— TASK TO CARRY OUT —
Restate verbatim the span of lines below between the line with "City (758, 1099)" and the line with "July 16, 2011 at 2:43 PM (90, 710)", including those two lines, and only that span.
#####
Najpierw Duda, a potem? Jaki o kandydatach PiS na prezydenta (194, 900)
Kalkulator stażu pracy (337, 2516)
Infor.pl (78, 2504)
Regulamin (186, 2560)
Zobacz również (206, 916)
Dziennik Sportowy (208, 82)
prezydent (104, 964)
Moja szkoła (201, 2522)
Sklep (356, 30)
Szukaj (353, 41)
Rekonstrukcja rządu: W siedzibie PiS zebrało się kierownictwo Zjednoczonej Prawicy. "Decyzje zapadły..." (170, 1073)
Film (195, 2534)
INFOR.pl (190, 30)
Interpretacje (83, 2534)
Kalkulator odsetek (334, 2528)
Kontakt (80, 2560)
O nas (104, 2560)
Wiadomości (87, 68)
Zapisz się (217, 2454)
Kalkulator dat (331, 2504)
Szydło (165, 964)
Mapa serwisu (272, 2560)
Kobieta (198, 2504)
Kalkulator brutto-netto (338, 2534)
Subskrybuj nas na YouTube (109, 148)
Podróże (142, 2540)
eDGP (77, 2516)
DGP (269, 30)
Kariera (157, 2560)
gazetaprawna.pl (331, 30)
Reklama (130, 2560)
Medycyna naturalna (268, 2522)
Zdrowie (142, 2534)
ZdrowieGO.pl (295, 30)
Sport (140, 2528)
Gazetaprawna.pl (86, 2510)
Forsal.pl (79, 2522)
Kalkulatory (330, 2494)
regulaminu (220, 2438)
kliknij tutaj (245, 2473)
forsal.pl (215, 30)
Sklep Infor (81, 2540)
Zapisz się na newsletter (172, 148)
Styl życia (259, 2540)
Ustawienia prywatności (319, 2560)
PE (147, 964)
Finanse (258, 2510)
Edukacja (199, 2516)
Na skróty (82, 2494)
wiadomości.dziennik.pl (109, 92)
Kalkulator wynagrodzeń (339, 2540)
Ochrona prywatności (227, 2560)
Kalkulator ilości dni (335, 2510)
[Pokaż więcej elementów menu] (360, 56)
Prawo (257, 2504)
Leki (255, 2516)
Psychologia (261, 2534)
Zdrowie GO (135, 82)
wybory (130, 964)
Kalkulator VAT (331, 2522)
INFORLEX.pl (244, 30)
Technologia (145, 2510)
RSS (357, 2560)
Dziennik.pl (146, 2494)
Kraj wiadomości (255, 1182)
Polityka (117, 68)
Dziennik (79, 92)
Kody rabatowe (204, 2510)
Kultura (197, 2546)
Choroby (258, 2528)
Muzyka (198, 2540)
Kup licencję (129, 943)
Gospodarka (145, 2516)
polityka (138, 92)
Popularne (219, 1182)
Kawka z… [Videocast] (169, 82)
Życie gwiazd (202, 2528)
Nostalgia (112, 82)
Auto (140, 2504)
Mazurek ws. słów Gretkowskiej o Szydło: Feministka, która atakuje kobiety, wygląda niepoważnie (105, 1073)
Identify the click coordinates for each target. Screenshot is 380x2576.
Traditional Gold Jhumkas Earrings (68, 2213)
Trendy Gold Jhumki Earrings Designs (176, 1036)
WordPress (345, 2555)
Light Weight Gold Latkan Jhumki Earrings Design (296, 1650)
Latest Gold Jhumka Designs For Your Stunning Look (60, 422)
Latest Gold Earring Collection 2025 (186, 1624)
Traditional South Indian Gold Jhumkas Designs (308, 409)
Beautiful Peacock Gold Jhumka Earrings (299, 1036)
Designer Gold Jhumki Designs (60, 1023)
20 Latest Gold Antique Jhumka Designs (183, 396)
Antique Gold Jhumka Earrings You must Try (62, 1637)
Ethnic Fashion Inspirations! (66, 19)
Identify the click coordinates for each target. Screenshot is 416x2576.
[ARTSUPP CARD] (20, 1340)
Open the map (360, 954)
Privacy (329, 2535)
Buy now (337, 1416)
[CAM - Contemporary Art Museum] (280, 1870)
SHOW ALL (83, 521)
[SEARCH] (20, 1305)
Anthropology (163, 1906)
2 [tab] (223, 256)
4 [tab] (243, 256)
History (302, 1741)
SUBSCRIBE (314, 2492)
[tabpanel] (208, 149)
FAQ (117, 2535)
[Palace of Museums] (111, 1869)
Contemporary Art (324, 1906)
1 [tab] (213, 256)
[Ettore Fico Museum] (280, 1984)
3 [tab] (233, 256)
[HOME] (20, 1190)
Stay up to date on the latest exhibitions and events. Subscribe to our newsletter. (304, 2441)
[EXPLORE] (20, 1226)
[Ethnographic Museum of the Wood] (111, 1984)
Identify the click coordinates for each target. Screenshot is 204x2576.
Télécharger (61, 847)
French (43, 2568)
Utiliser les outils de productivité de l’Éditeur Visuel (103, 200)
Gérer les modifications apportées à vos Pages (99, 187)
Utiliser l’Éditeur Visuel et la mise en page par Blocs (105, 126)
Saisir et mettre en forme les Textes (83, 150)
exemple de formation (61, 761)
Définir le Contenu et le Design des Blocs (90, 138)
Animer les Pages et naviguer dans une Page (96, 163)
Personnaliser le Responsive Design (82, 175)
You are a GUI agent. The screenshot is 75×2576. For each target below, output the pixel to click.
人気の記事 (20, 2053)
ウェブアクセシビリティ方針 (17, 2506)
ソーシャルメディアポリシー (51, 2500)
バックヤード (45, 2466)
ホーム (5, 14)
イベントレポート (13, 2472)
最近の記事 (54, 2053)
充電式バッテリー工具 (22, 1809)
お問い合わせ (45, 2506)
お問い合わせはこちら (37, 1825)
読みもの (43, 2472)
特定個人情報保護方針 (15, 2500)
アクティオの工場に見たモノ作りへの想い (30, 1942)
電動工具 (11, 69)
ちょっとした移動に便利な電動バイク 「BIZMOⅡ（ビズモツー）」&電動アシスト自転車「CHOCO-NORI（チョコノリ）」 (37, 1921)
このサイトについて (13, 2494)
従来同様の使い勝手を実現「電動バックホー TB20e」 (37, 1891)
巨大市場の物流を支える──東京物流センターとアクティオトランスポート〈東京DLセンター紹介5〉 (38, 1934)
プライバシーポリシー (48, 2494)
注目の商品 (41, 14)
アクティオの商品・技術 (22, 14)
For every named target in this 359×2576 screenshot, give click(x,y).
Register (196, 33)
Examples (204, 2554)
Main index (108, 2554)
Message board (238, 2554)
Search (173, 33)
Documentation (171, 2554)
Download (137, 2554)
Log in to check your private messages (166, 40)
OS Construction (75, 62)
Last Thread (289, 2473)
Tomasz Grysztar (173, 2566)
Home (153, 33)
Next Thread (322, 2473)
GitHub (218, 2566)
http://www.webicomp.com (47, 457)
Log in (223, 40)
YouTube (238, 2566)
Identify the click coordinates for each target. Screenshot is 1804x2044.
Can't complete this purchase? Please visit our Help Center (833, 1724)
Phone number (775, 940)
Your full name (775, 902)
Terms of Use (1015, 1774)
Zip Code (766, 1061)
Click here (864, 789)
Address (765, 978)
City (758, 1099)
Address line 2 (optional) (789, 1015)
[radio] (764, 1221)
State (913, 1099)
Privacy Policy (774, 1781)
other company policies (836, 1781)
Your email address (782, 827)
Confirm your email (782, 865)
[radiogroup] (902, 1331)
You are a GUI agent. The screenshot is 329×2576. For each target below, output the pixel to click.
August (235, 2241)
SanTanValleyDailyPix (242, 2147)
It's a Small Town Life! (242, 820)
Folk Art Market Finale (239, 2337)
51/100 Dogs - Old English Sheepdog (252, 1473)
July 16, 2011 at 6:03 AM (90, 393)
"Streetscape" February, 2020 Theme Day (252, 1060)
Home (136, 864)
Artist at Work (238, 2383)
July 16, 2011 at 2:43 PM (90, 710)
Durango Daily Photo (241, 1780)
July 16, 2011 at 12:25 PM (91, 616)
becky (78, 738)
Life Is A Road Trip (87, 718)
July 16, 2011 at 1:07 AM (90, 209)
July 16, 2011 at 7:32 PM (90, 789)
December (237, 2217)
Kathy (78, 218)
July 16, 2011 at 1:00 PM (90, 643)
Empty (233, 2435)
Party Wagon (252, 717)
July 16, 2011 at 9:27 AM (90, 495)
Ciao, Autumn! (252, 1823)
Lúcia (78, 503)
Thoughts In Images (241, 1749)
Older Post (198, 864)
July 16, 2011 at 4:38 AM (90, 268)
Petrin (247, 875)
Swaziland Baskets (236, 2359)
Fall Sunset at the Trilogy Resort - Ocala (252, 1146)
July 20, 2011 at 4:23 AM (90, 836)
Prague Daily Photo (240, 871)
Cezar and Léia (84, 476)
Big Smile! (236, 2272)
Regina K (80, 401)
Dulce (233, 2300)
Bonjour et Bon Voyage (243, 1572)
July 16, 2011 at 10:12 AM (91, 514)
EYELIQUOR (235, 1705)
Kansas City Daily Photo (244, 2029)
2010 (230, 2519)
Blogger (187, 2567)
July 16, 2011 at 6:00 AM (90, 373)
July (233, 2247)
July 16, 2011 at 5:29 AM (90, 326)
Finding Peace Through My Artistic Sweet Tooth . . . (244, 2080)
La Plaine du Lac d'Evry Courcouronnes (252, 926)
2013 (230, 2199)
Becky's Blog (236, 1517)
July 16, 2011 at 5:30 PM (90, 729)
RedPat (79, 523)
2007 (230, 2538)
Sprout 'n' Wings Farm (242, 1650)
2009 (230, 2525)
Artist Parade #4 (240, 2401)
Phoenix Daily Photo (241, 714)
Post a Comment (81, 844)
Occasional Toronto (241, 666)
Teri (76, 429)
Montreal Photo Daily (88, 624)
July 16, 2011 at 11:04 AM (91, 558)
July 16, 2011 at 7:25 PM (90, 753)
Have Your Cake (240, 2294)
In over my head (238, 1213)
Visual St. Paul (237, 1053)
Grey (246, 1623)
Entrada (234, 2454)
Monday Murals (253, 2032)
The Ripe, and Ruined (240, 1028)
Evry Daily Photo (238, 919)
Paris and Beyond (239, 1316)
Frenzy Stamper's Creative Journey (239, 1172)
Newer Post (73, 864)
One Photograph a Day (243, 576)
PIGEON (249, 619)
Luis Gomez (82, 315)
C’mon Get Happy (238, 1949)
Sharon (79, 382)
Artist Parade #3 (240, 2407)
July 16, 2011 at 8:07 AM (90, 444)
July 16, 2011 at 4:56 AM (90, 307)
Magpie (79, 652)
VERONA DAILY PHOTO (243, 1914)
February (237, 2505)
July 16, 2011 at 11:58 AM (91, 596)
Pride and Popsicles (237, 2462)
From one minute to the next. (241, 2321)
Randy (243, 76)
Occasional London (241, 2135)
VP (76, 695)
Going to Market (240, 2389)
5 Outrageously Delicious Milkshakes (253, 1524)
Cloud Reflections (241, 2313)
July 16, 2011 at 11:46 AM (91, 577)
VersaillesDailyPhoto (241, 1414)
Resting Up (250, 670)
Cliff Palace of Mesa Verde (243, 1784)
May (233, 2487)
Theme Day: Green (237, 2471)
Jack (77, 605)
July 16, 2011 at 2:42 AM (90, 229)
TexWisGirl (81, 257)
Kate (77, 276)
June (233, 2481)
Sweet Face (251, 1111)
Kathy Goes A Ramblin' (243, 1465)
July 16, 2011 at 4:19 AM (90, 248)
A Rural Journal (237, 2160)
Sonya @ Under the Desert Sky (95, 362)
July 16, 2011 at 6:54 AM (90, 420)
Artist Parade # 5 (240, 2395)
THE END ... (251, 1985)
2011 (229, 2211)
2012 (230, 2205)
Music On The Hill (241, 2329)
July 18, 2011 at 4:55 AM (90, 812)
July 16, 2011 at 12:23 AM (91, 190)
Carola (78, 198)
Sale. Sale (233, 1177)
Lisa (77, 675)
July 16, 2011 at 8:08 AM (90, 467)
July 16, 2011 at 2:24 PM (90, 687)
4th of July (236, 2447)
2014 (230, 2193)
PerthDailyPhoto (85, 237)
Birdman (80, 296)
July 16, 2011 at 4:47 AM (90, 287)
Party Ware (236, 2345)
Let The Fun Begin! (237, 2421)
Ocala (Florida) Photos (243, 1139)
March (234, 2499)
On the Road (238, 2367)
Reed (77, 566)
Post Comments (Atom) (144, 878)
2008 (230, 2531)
#####
— SOLUTION TO THIS EXERCISE —
City (758, 1099)
Address line 2 (optional) (789, 1015)
[radio] (764, 1221)
State (913, 1099)
Privacy Policy (774, 1781)
other company policies (836, 1781)
Your email address (782, 827)
Confirm your email (782, 865)
[radiogroup] (902, 1331)
You are a GUI agent. The screenshot is 329×2576. For each target below, output the pixel to click.
August (235, 2241)
SanTanValleyDailyPix (242, 2147)
It's a Small Town Life! (242, 820)
Folk Art Market Finale (239, 2337)
51/100 Dogs - Old English Sheepdog (252, 1473)
July 16, 2011 at 6:03 AM (90, 393)
"Streetscape" February, 2020 Theme Day (252, 1060)
Home (136, 864)
Artist at Work (238, 2383)
July 16, 2011 at 2:43 PM (90, 710)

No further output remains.